● **Required actions**:
1 - In the Captain EO essay, which show at EPCOT Center was vacated so that Captain EO could take over its theater?
2 - Please continue the Captain EO essay from the point where it stops.
[START Source excerpt]
Yet the sequence, as shown in the film, is gaudy, ill-conceived, awkwardly paced, and just plain weird, with Joe E. Brown stomping around in drag slapping the scenery like a refugee from a John Waters film. Cagney devours the scenery and the movie screen even when all he's doing is kicking his legs. The entire sequence is in atrocious taste, and it works perfectly.

In other words, the scene succeeds by daring to fail. By daring to depart from the tone of Shakespeare's text but not its' letter, the 1935 Midsummer Night's Dream depicts working class heroes attempting to stage high art and failing by allowing working class heroes to attempt high art and fail. It's the perfect summary of not only the folly of the enterprise of attempting a Hollywood Midsummer Night's Dream, but by extension the entire Hollywood Studio System in the 30s, an unintentional effacing self-portrait. The pleasure of the scene resides not only in what it provides, but in the context of what it provides.

To me, this is part of the pleasure of Captain EO: by merely existing it damns its own hubristic creation. And yet, by repeatedly acting, over and over again, on the worst possible creative choices, the team which made Captain EO somehow stuffed it so full of terrible ideas that they eventually accumulate and cancel each other out. A film which should be a total creative disaster is compulsively watchable and even a little affecting.

How were these many terrible decisions made? Let me count the ways:

Lets start with the Granddaddy of all bad choices here, and as is usually the case in these situations, Michael Eisner is at the root of it. Eisner, on that very selfsame legendary trip to Flower Street in which Star Tours and Splash Mountain were approved, asked how long it would take to get the attractions open. Tony Baxter began to give ballpark estimates of three to five years. Eisner, who was accustomed to overseeing movie and TV production, was aghast. His solution was to green light a movie, and immediately.

In order to accommodate this, Magic Journeys at EPCOT Center would be vacated a mere four years after it opened. The seats were still warm from tourist butts when EO took over. As far as I know, this was and still is unprecedented - Magic Journeys was in no way an unpopular or poorly attended show, and Walt Disney World certainly saw fit to capitalize on their 1982 investment by installing Magic Journeys in Fantasyland at Magic Kingdom, where it ran for another seven years. At Disneyland, Magic Journeys was being shown at night in the amphitheater in front of Space Mountain... the theater would now be enclosed, rather perfunctorily, to accommodate Captain EO. When you consider that both of these decisions were made in an era when Disney was still largely building specification buildings to house new attractions and would today come under immediate Internet fire, it becomes apparent how quickly and poorly thought-out the decision to make Captain EO was.

We'll just leave this here. (Al Huffman)
[END Source excerpt]
[START Excerpted records]
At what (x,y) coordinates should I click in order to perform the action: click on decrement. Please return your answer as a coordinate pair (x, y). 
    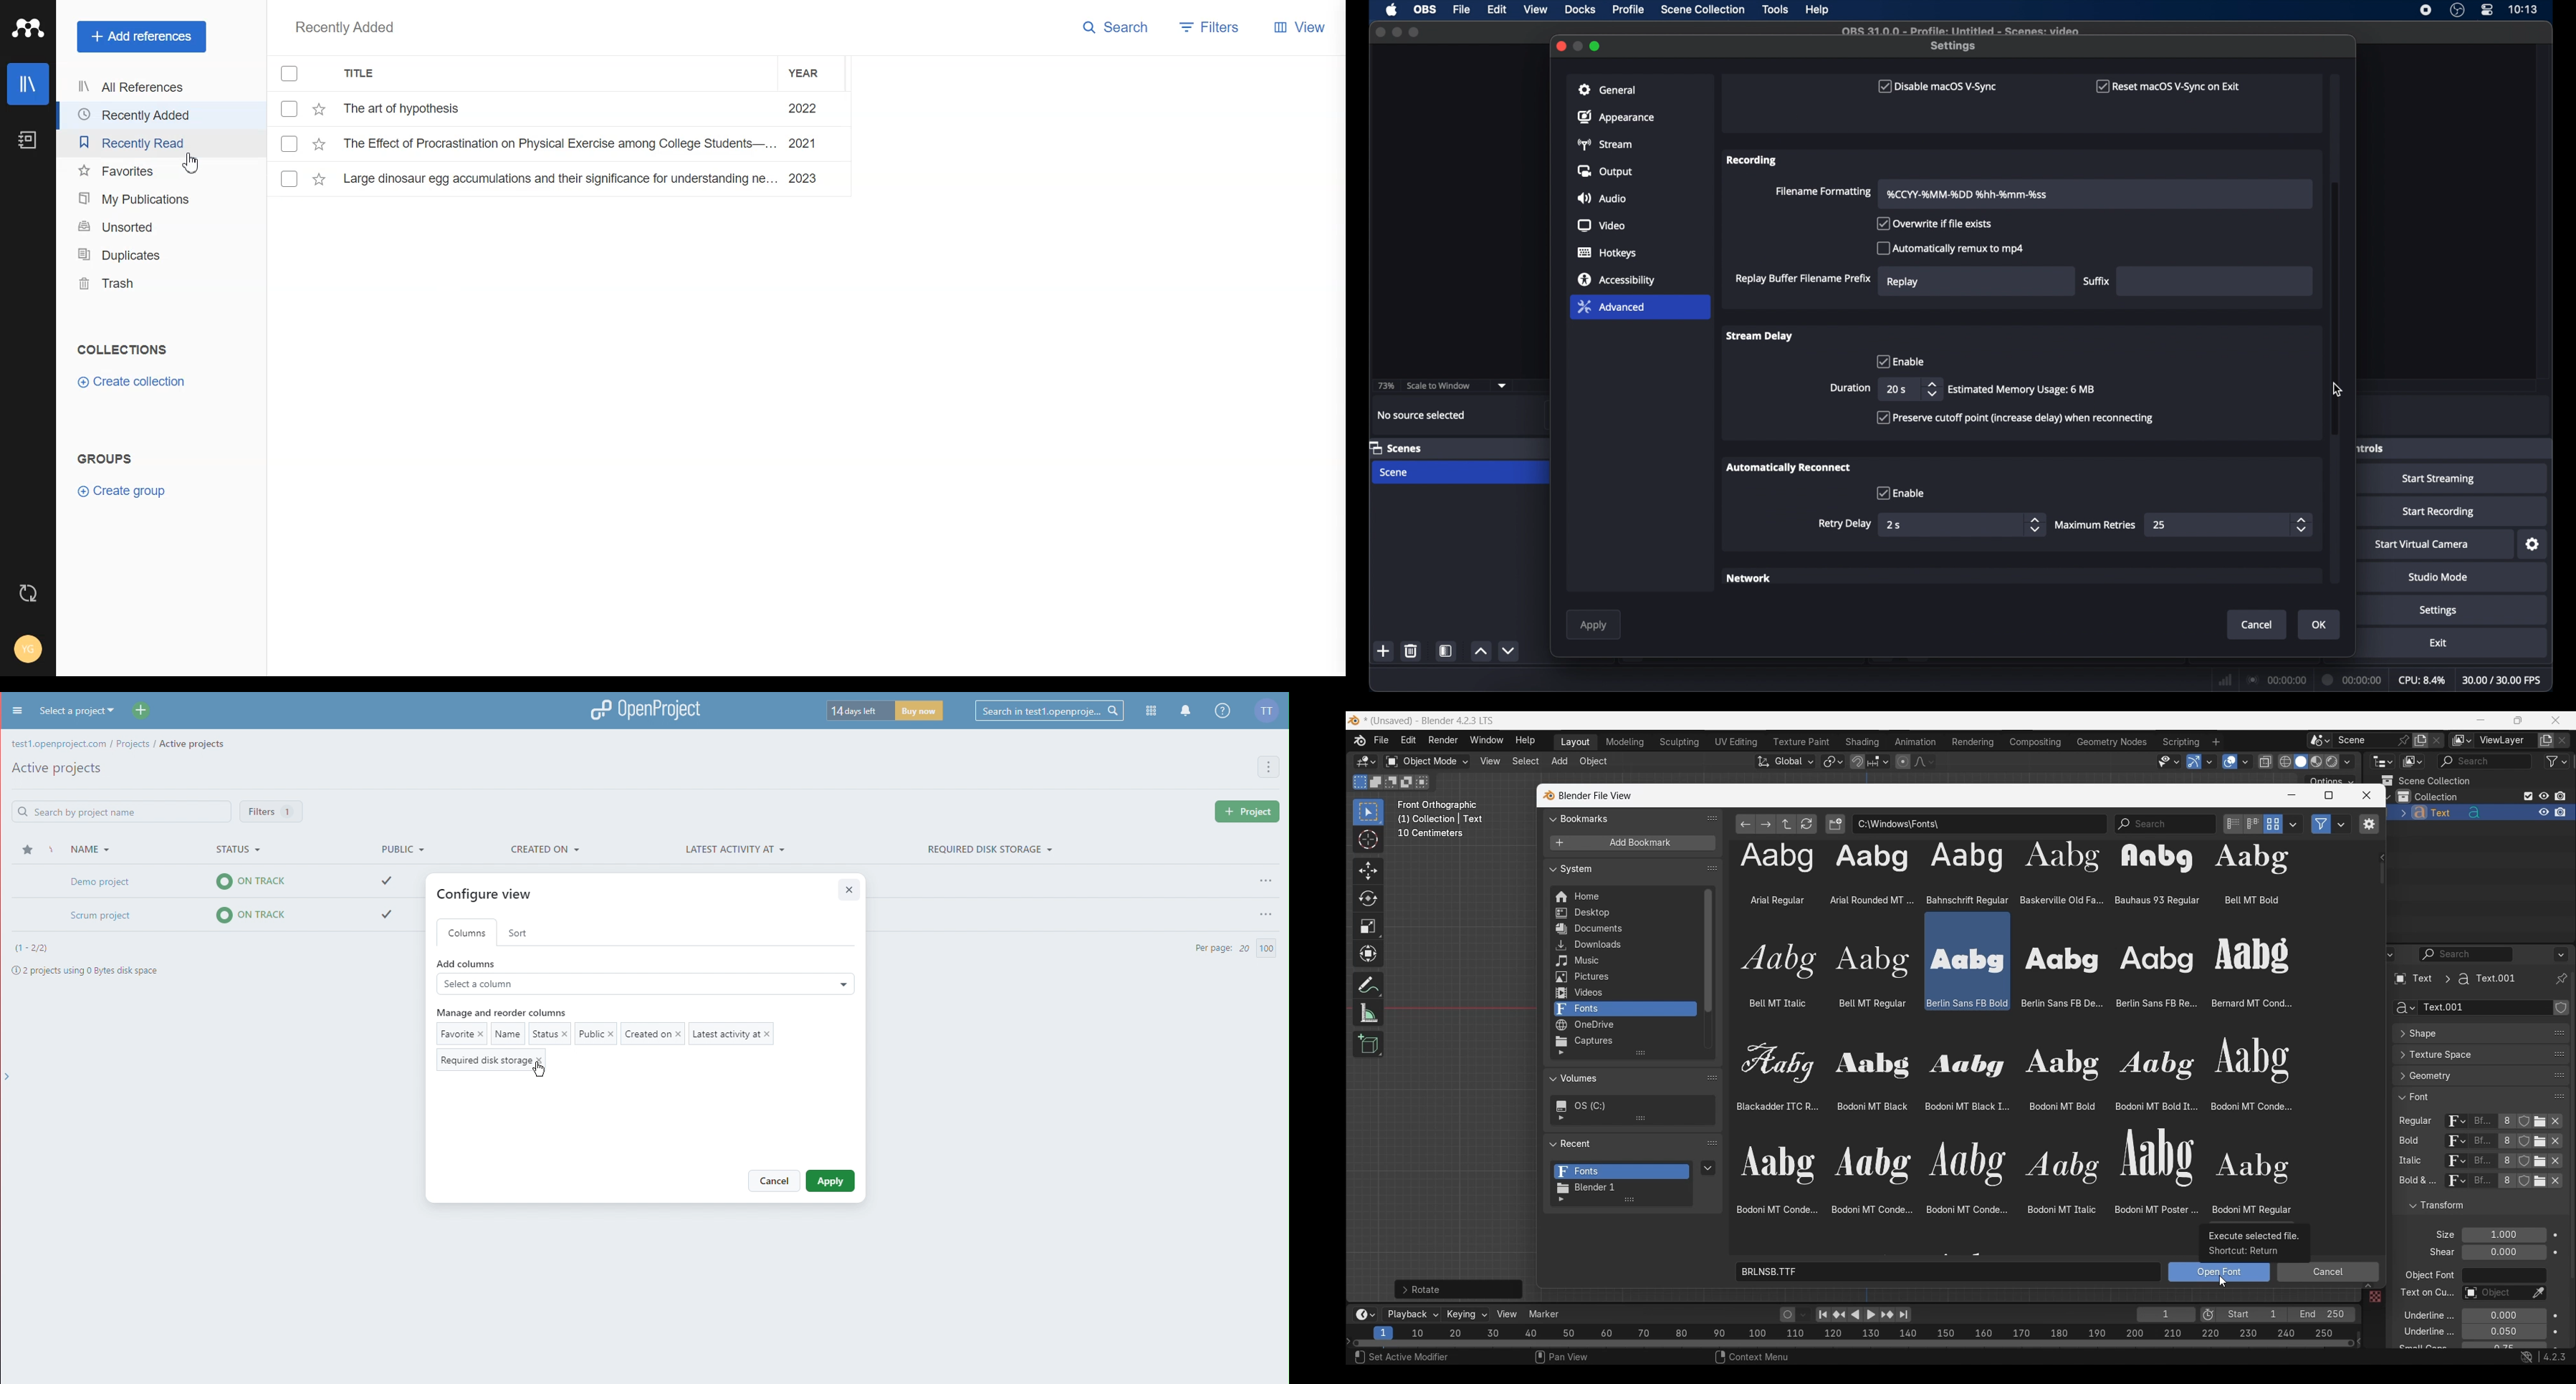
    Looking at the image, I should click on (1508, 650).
[END Excerpted records]
[START Excerpted records]
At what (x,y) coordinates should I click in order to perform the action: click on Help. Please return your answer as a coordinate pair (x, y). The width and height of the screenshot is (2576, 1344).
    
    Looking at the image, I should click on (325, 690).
[END Excerpted records]
● **Responses by task**:
1 - Magic Journeys

2 -
But then, even allowing for the fact that the actual production and installation came about in a miraculously fast two years - Eisner knew that he could produce a film very quickly because then as now Hollywood is mostly about getting product to market - the decision to make a Michael Jackson music video is equally baffling. In an era before Ellen Degeneres, Drew Carey, and Elvis ran rampant through Disney theme parks and those famous people and characters who were seen were carefully selected and designed by Disney, whether they be selling theme park tickets or orange juice, the decision to drop a Michael Jackson music video into a barely-vacated theater in a George Lucas production is nothing short of astonishing.

Granted, in 1984 it made a lot more sense than it does today. Lucas had just finished his initial wave of Star Wars films and generally had made more money than King Midas. In late 1983, Michael Jackson's Thriller, his fourteen-minute musical short film directed by John Landis, was changing the way the entertainment industry thought about how they could package and sell their products. Thriller was merely another hit single on a record selling a million copies a week. The "music video" was a fourteen minute stand-alone entertainment experience directed by a filmmaker coming off a string of box office successes. Rotations of the video plus the hour-long accompanying documentary put MTV and Showtime on the map. A video release of the documentary plus the short film itself finally brought a little format called VHS into homes around the country and helped put the final nails in the coffin of Betamax. Thriller was unprecedented in terms of scale, ambition, and effect, and then as now what works in Hollywood will be repeated ad nauseum.

Then there's the pairing of the supposedly unbeatable trio of George Lucas, Michael Jackson, and Francis Ford Coppola - the true rag-tag band, despite what the opening narration may say. Although Jackson throughout his body of work expressed interest in a vast array of cinema styles, by the mid-80s Lucas had settled into the comfortable role of producer, pulling together talent and overseeing the creative components of a project without actually assuming the directing duties himself. Jackson tended to put a lot of himself into his videos, his music, and his concerts while Lucas was by now accustomed to dropping teddy bears into cinemas to promote forthcoming TV specials and plush. Lucas, Jackson and Eisner are the guiding creative visions behind Captain EO and the film is perched on a razor's edge between Jackson's sincerity and the Lucasfilm whimsy-profit machine.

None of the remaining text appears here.